Liu Y1, Liang X2, Dong W2, Fang Y3, Lv J2, Zhang T2, Fiskesund R2, Xie J2, Liu J2, Yin X2, Jin X2, Chen D2, Tang K4, Ma J4, Zhang H4, Yu J5, Yan J5, Liang H5, Mo S2, Cheng F2, Zhou Y2, Zhang H3, Wang J3, Li J6, Chen Y6, Cui B7, Hu ZW7, Cao X2, Xiao-Feng Qin F8, Huang B9.

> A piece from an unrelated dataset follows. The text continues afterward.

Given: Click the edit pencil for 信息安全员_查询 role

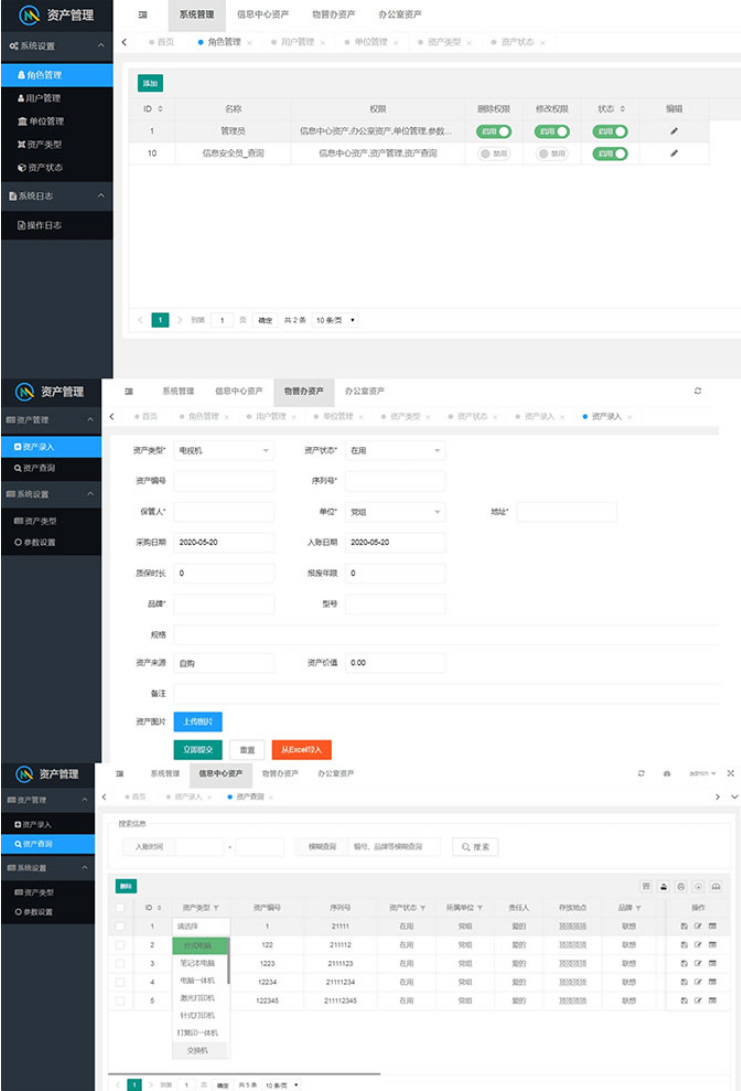Looking at the screenshot, I should (x=674, y=153).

Cancer Cell. 2018 Mar 12;33(3):480-494.e7. doi: 10.1016/j.ccell.2018.02.005.
PMID: 29533786


Abstract
Despite the clinical successes fostered by immune checkpoint inhibitors, mechanisms underlying PD-1 upregulation in tumor-infiltrating T cells remain an enigma. Here, we show that tumor-repopulating cells (TRCs) drive PD-1 upregulation in CD8+ T cells through a transcellular kynurenine (Kyn)-aryl hydrocarbon receptor (AhR) pathway. Interferon-γ produced by CD8+ T cells stimulates release of high levels of Kyn produced by TRCs, which is transferred into adjacent CD8+ T cells via the transporters SLC7A8 and PAT4. Kyn induces and activates AhR and thereby upregulates PD-1 expression. This Kyn-AhR pathway is confirmed in both tumor-bearing mice and cancer patients and its blockade enhances antitumor adoptive T cell therapy efficacy. Thus, we uncovered a mechanism of PD-1 upregulation with potential tumor immunotherapeutic applications.